A mediados del siglo IX, el Estado bizantino ha franqueado
ya un nuevo punto de inflexión en su trayectoria histórica. Las fronteras que,
tras varios siglos de expansión, habían producido
un ensanchamiento notable del Imperio, permanecen inalterables hasta,
aproximadamente, la década de los cuarenta de esa centuria. Sin embargo,
coincidiendo con los años centrales de ella, Bizancio comienza a sufrir un
retroceso tal, que en el transcurso de
unos treinta años le coloca en una tesitura verdaderamente dramática hasta el
punto de que pudo temerse la propia desaparición del Imperio. La fecha clave de
ese retroceso puede situarse en torno al año 1071. En este año se produjo, a un
tiempo, como símbolo de la ineficacia militar, la derrota bizantina por parte de los turcos en Manzikert (en el istmo de Anatolia) y la
conquista de Bari (en la región sudoriental de Italia) por los normandos. Uno y
otro hecho son el más claro exponente del peligro que amenazaba desde entonces
a Bizancio por ambos flancos.
El doble acoso turco y normando no se detuvo y obligó a los
soberanos bizantinos a pedir ayuda al exterior. Para conseguir neutralizar el
avance normando en la costa adriática, Bizancio tuvo que concertar con Venecia
una alianza sumamente grave para la economía
futura del Imperio. Resultó tan comprometida que nunca se recuperaría ya
de la terrible competencia planteada por ésta y otras repúblicas marítimas de
Italia. Y para lograr la detención de la marea turca solicitó, sin más, la
colaboración armada de Occidente, que
luego se tradujo en el fenómeno de las Cruzadas. Estas agudizaron la incomprensión e hicieron más profundas las
diferencias entre los dos grandes sectores del mundo cristiano.
A pesar de todos los fracasos, la implantación de la
dinastía Comneno en Bizancio llevó al
gobierno del Imperio a varios soberanos muy notables, los cuales consiguieron
conjurar adecuadamente el peligro durante el transcurso de un siglo. Pero el
triunfo de la aristocracia militar y terrateniente, representado por el advenimiento
de los Comneno (tras una etapa
caótica de luchas entre este sector y el de la aristocracia de los letrados y
los funcionarios de la capital) consagró definitivamente un nuevo modelo de
Estado, en la que la organización estatal fuertemente centralizada y
burocratizada deja paso a unas instituciones de marcado carácter feudal o
parafeudal.
En torno a la década de 1170 y tras el esfuerzo realizado
por los tres primeros emperadores de la dinastía Comneno, Bizancio se adentra nuevamente en una etapa difícil y dramática. Supuso el fin del Imperio Bizantino, se dieron unas
condiciones óptimas de indefensión que explican la tragedia de 1204 cuando, en
el transcurso de la Cuarta Cruzada ,
los expedicionarios tomaron la propia ciudad de Constantinopla y fundaron el
Imperio Latino. Por fin, la ciudad inexpugnable había sido sometida. Y la
“hazaña” de los cristianos en Occidente cavó una fosa infranqueable entre ellos
y los cristianos de Oriente al tiempo que el ámbito geográfico del Mediterráneo
oriental queda definitivamente trastocado.
══════════════════════════════
> TAREA A REALIZAR:
Reproduce literalmente el pasaje del fragmento sobre Bizancio comprendido entre "A pesar de todos" y "parafeudal.", ambos incluidos.

> MATERIAL PROPORCIONADO:
══════════════════════════════
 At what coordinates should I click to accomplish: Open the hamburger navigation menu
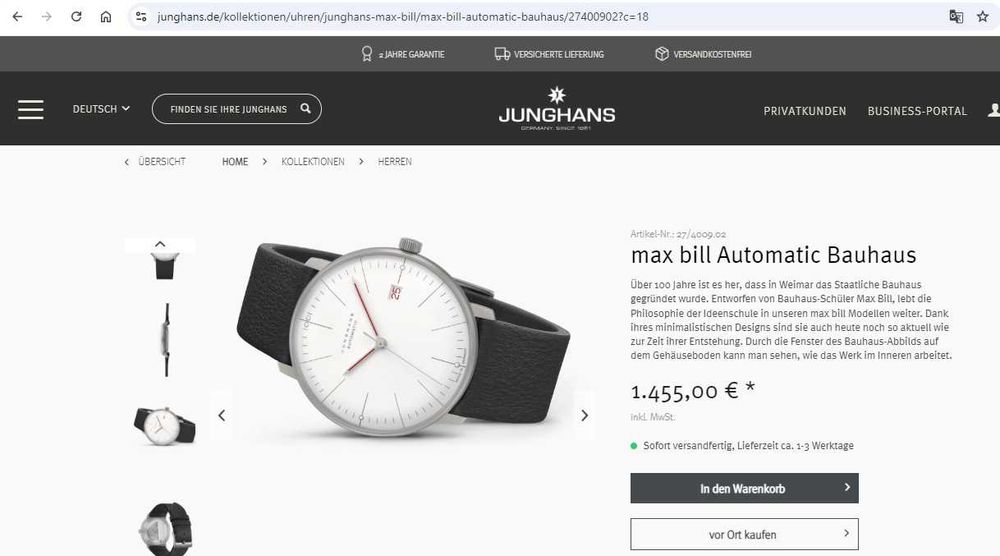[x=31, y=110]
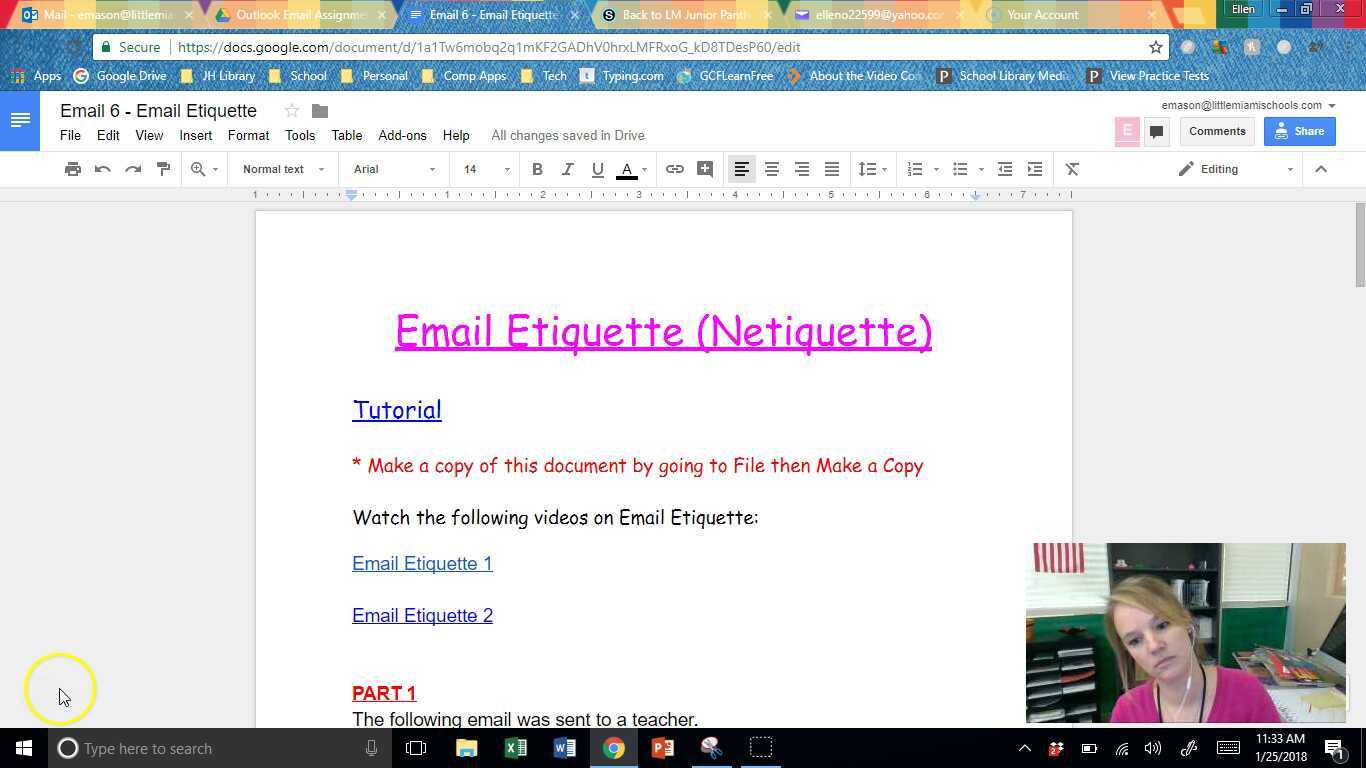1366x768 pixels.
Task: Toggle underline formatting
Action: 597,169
══════════════════════════════
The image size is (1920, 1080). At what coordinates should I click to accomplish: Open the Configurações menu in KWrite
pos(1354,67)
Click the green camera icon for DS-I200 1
══════════════════════════════
> RESPUESTA ESPERADA:
A pesar de todos los fracasos, la implantación de la
dinastía Comneno en Bizancio llevó al
gobierno del Imperio a varios soberanos muy notables, los cuales consiguieron
conjurar adecuadamente el peligro durante el transcurso de un siglo. Pero el
triunfo de la aristocracia militar y terrateniente, representado por el advenimiento
de los Comneno (tras una etapa
caótica de luchas entre este sector y el de la aristocracia de los letrados y
los funcionarios de la capital) consagró definitivamente un nuevo modelo de
Estado, en la que la organización estatal fuertemente centralizada y
burocratizada deja paso a unas instituciones de marcado carácter feudal o
parafeudal.